■ WHAT THE EXERCISE ASKS: Beginning with the line that contains "YouTube (392, 1514)", print each line to the end of the data exactly. Omit the pictures.

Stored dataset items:
•••••
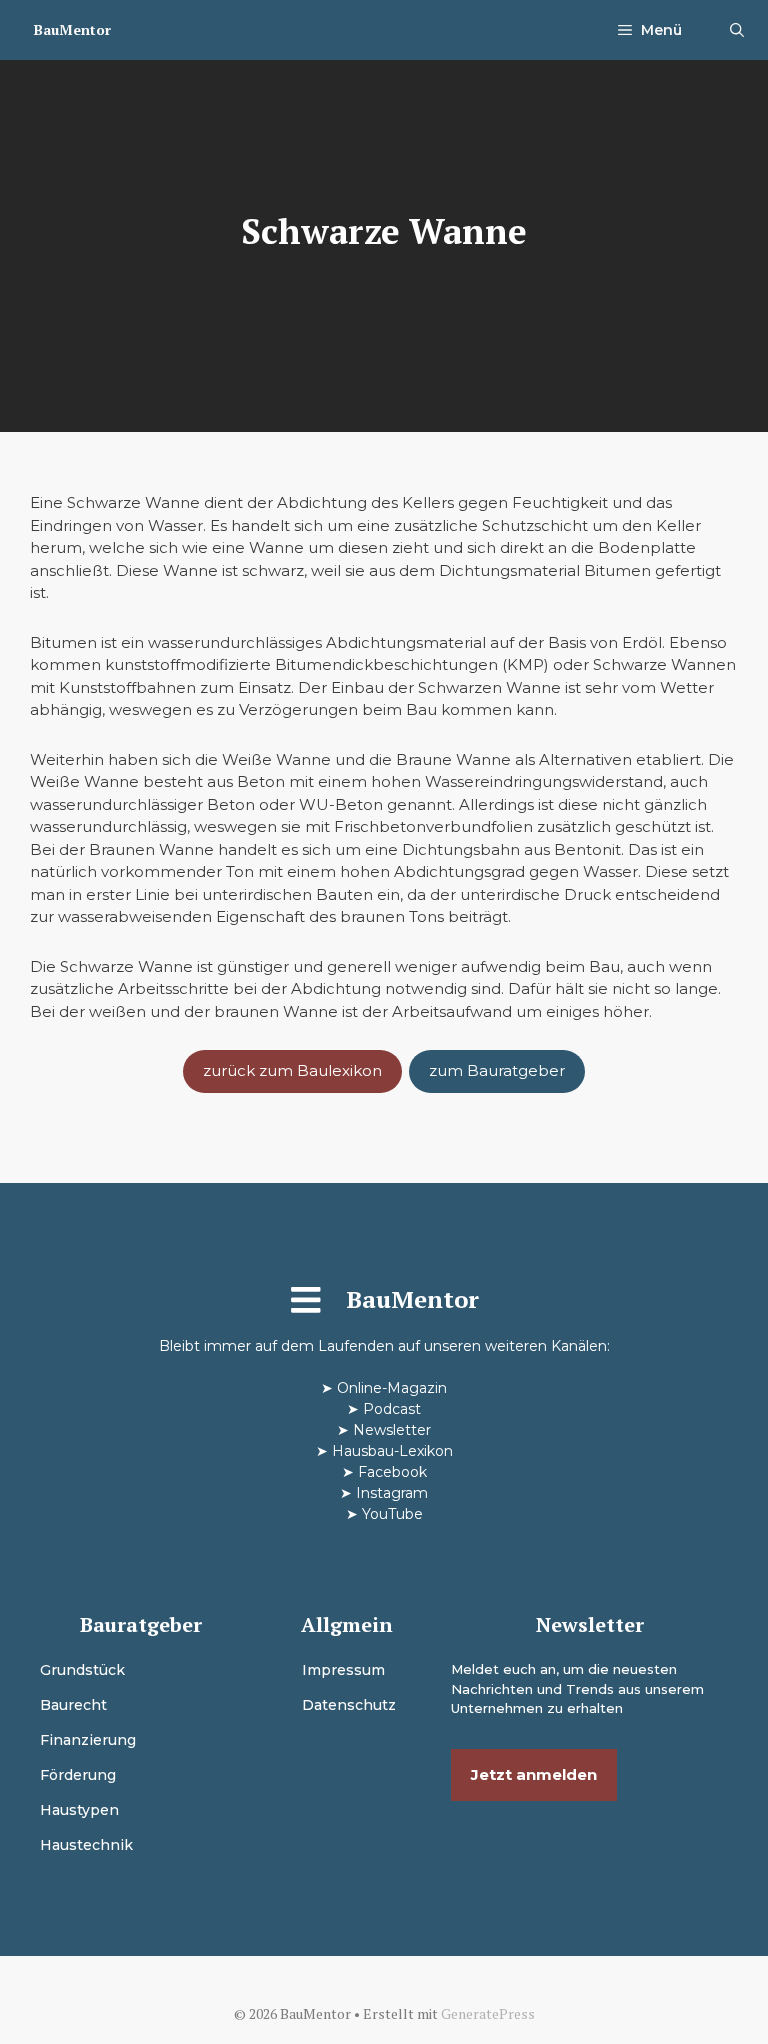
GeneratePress (488, 2013)
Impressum (343, 1670)
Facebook (392, 1472)
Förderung (78, 1775)
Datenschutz (349, 1705)
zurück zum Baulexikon (292, 1070)
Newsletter (392, 1430)
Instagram (392, 1493)
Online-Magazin (392, 1388)
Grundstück (82, 1670)
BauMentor (72, 29)
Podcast (392, 1409)
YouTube (392, 1514)
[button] (737, 30)
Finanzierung (88, 1740)
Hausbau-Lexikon (392, 1451)
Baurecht (73, 1705)
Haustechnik (86, 1845)
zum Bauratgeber (497, 1070)
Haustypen (79, 1810)
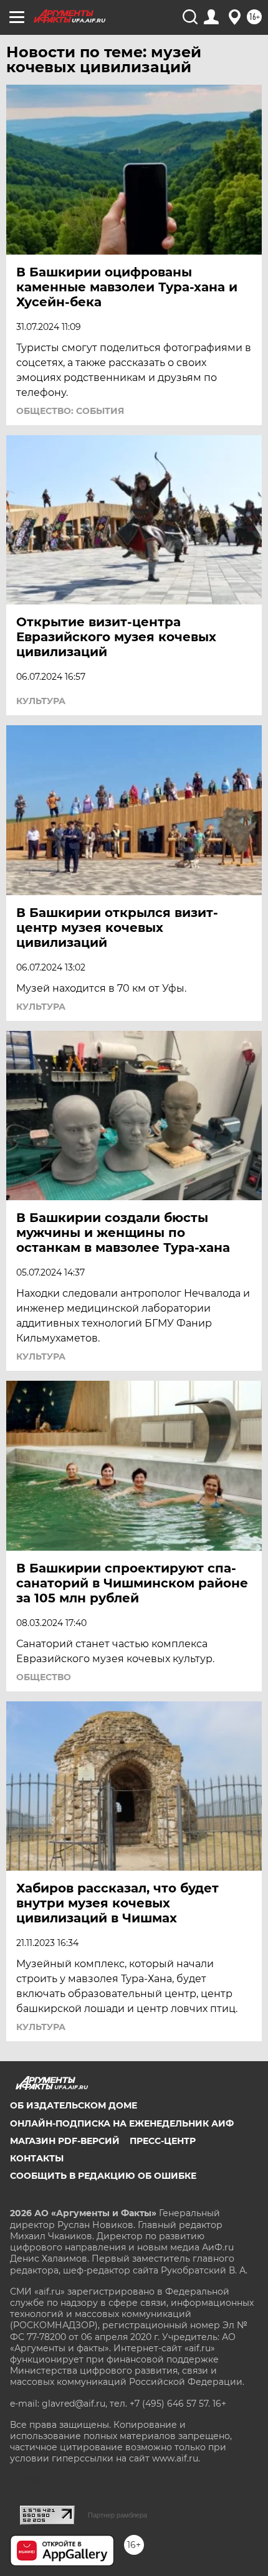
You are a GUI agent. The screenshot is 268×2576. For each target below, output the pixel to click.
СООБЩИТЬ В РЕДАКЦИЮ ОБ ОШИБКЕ (103, 2175)
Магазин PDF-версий (65, 2140)
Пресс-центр (163, 2140)
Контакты (37, 2158)
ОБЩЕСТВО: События (70, 411)
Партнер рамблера (117, 2515)
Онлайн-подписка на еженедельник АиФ (122, 2123)
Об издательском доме (73, 2105)
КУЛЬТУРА (40, 701)
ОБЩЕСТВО (43, 1677)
•••••
■ YOUR SOLUTION:
YouTube (392, 1514)
[button] (737, 30)
Finanzierung (88, 1740)
Hausbau-Lexikon (392, 1451)
Baurecht (73, 1705)
Haustechnik (86, 1845)
zum Bauratgeber (497, 1070)
Haustypen (79, 1810)
You are a GUI agent. The screenshot is 268×2576. For each target below, output the pixel to click.
СООБЩИТЬ В РЕДАКЦИЮ ОБ ОШИБКЕ (103, 2175)
Магазин PDF-версий (65, 2140)
Пресс-центр (163, 2140)
Контакты (37, 2158)
ОБЩЕСТВО: События (70, 411)
Партнер рамблера (117, 2515)
Онлайн-подписка на еженедельник АиФ (122, 2123)
Об издательском доме (73, 2105)
КУЛЬТУРА (40, 701)
ОБЩЕСТВО (43, 1677)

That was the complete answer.